Prep-course Extra Credit: An Intro to Regular Expressions

This post is written by Mark, a student participating in the March 2014 cohort.

A

t the start of the second week at Bitmaker — after the introduction to object orientated programming but before rails — the curriculmn challenges students to solve a fairly straightforward problem using Ruby. It's straightforward if you know something about regular expressions. If not, the solution is about three times as long. Regular expressions — or regex — isn't covered in the prework, but learning something about it before you enter the course is superhandy and, generally, they are a key addition to a hacker's toolbox.

So what are regular expressions — or regex or regexp?

Simply regular expressions are a way of saying "Hey computer, find all characters in a pattern (within a file) that match X criteria." So if you wanted to find all words that start with a certain capital letter, you could use a regular expression.

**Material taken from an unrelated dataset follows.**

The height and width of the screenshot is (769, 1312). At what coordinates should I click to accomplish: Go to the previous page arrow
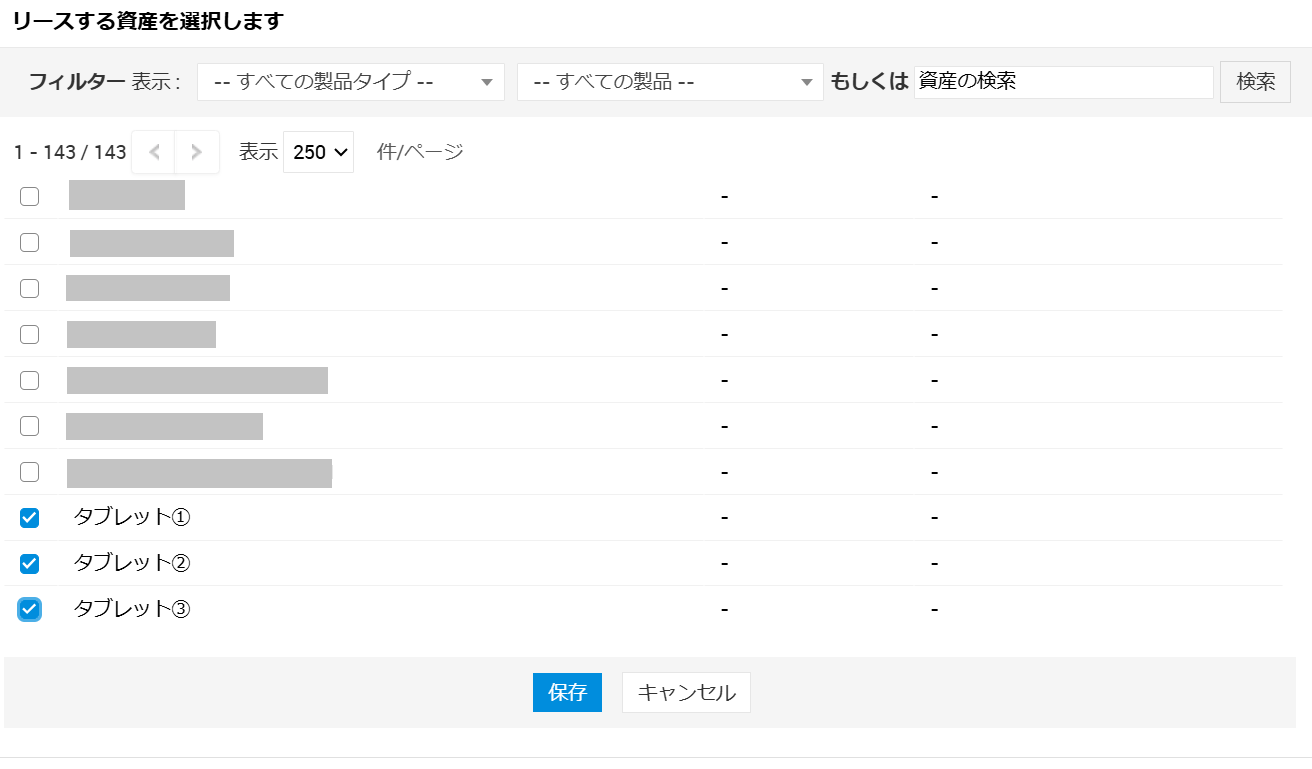(154, 152)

If you wanted to find all carriage returns preceded by a period, you could use a regular expression. If you wanted to find all email addresses in a thousand-line text block, you could use a regular expression. Most people are familar with the find and replace functionality in word processing software; the logic behind the scenes is regex. If you have used grep, the 're' in grep is regex.

Where to start?

Like so many other things UNIX-y and pre-web, how to write (and read) regular expressions is not obvious. Much ink has been spilled to explain them. But don't be intimidated. Even if you use them everyday mastery can be elusive. So it's enough to know what they are; know the basics about how they work, then google everything else.

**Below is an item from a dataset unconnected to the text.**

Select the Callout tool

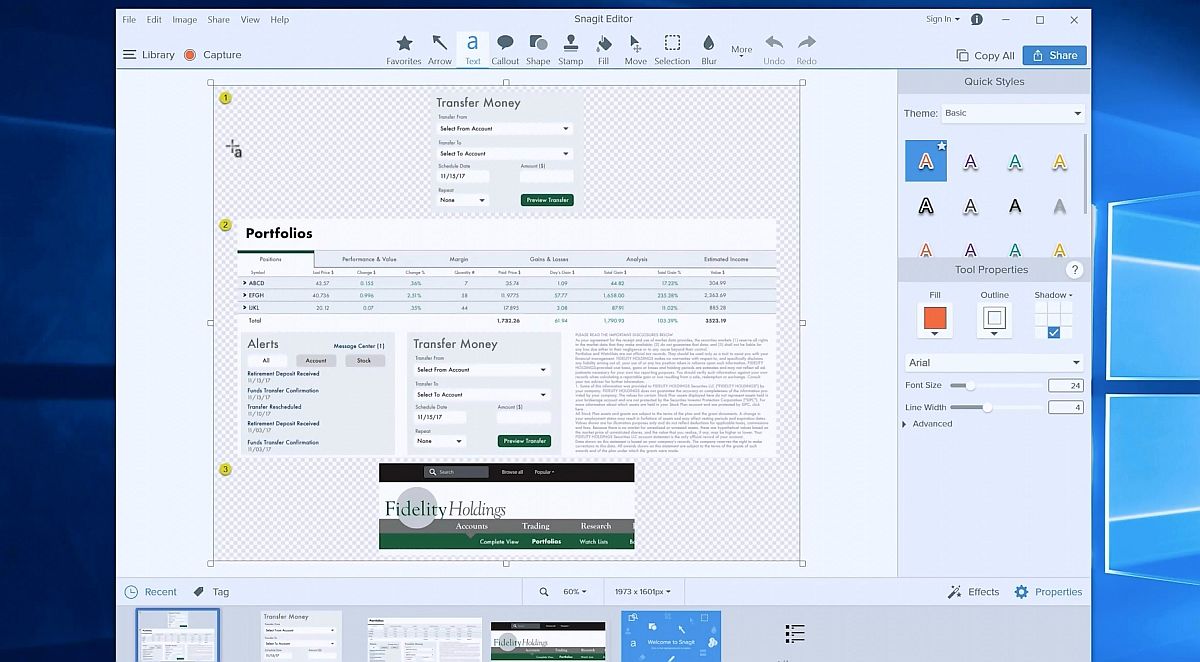coord(505,48)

The best resource I have found for noobs is written by the folks at Bare Bones Software as part of the PDF user manual for the awesomeness that is TextWrangler. Even if you are not a Mac user, I suggest you download this guide and read chapter eight (glancing at chapter seven wouldn't hurt either). Most of what follows is a summary of what I have learned from this guide.

![Some rights reserved by flickr user Lasse Havelund](http://farm2.staticflickr.com/1182/542439223_79fe963a6f_n.jpg)

Some rights reserved by flickr user Lasse Havelund

Some basics

  • like with plaintext search, most characters match themselves
  • unlike plaintext search, the edge cases are where you find the majority of regex uses
  • non-printing characters are prefixed with a blackslash ()

    • so \r matches a line break
    • \t matches a tab
  • in fact all special characters are 'escaped' using a \

    • \ matches backslash
    • . will match any character except a return
  • other wildcard characters include the following:

    • \^ will match the beginning of a line
    • \$ will match the end of a line.
      Example: \^From will match all lines that begin with the word 'From:'.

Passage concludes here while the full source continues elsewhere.